Jubilation to Disbelief

Hawkeye Fan Shop — A Black & Gold Store | Hawk Talk — March

Jason Kerst is a senior on the University of Iowa men’s tennis team and also serves as the Iowa Student-Athlete Advisory Committee (ISAAC) President. Kerst has shared what the last few weeks have been like for him, his teammates, and other UI student-athletes.
When I arrived on campus in June 2016, I learned immediately what our goal as a program was to reach the NCAA Tournament for the first time in history. After missing the cut my freshman and sophomore seasons, we were confident that 2019 would be our year. We ended up missing the tournament by just one spot, which left a lasting sting. Coming into this season, we had motivation like never before, believing wholeheartedly that 2020 would be our breakthrough. I couldn’t help but visualize how special it would be for this milestone to come during my senior year.
As you all know by now, that is not how things worked out. Here’s how it really went:
Tuesday, March 10
My 22nd birthday started off great. My teammates and I were notified that just two days after upsetting No. 16 Cornell, we were ranked No. 20 in the nation, the highest ranking in program history. What a birthday present! Spirits were high the rest of the day. As my teammates and I celebrated with sushi for dinner that night. I concluded that it was easily one of the best days of my college career.
Wednesday, March 11
Our morning started normally, as we sat down in the locker room for a team meeting with our coaches before practice. We pulled our stools into a circle, and Coach Wilson told us that our Spring Break training trip to San Diego had been canceled due to the COVID-19 outbreak. We were scheduled to leave two days later. Faces around the room sank to the floor. We had been looking forward to the trip all year as this was an incredible opportunity for team bonding and preparation for the Big Ten schedule.
As the day progressed, I began to feel more and more apprehensive. We received news that our classes had been moved online following Spring Break. Next came notification that the Ivy League had canceled all of its spring sport seasons, and later, that the NBA season was suspended indefinitely.

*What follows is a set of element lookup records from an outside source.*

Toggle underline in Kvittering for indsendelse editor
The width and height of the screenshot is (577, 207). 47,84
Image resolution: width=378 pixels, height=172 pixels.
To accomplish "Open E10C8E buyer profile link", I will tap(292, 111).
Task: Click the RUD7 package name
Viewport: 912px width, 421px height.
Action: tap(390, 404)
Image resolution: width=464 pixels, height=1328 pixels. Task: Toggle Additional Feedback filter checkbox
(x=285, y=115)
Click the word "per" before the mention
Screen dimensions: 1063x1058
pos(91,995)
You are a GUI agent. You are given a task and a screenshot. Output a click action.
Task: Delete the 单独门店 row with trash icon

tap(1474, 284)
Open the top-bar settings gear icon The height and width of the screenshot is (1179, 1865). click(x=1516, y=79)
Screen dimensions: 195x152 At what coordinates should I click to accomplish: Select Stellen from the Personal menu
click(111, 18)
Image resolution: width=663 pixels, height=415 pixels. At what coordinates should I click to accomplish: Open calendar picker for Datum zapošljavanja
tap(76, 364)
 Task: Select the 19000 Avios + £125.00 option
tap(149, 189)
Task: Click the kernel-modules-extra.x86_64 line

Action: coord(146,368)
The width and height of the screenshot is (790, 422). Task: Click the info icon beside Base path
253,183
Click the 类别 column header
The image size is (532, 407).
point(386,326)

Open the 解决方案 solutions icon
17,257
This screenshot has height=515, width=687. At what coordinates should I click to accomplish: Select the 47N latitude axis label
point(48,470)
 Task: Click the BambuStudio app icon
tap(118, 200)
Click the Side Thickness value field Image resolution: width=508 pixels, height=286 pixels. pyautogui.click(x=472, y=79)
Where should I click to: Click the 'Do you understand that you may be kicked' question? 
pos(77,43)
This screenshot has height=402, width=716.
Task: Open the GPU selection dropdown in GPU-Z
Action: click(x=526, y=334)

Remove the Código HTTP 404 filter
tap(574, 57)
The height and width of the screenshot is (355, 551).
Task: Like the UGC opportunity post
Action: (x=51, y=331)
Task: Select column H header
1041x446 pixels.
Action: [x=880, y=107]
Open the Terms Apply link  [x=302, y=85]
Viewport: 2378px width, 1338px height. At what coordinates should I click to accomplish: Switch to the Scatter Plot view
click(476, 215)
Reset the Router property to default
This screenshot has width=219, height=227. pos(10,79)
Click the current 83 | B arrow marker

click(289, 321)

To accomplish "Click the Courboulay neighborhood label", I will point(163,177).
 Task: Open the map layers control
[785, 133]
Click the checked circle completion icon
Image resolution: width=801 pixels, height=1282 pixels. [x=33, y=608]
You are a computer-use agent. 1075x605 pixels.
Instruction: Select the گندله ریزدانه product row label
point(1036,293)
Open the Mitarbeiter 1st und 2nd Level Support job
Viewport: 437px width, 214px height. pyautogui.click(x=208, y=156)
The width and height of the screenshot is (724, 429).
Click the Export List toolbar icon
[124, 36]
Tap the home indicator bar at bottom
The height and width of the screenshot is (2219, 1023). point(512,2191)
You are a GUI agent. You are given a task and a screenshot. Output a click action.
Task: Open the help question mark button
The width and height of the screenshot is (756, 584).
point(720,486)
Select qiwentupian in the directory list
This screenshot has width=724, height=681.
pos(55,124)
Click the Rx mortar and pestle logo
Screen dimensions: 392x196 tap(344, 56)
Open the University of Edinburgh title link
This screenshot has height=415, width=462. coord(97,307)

That night was our ISAAC meeting. I serve as the organization’s President, and I tried to keep a confident smile on as nervous faces as each team filed into Carver-Hawkeye Arena. Shortly before the meeting, a decision was made to bag the entire agenda and have an administrative update regarding COVID-19, followed by a Q&A. Midway through the discussion an announcement was made regarding President Trump’s declaration of a 30-day travel ban from Europe. I hurt for my fellow Hawkeyes as I saw international student-athletes bury their heads, while others even had to leave the room to collect themselves. Anxious whispers broke out all around, and my mind couldn’t help but contemplate the worst. Surely they can’t cancel NCAA sports, I thought, there’s just no way.
Thursday, March 12
Everyone was on edge as we warmed up for practice. The tension in the air was smothering, and our highly vocal team was uncharacteristically quiet. After weights, I went back to the locker room to shower and do some homework alone, hoping to get away from the stress. Then the texts started pouring in. It really happened. Every remaining winter and spring NCAA contest had been canceled.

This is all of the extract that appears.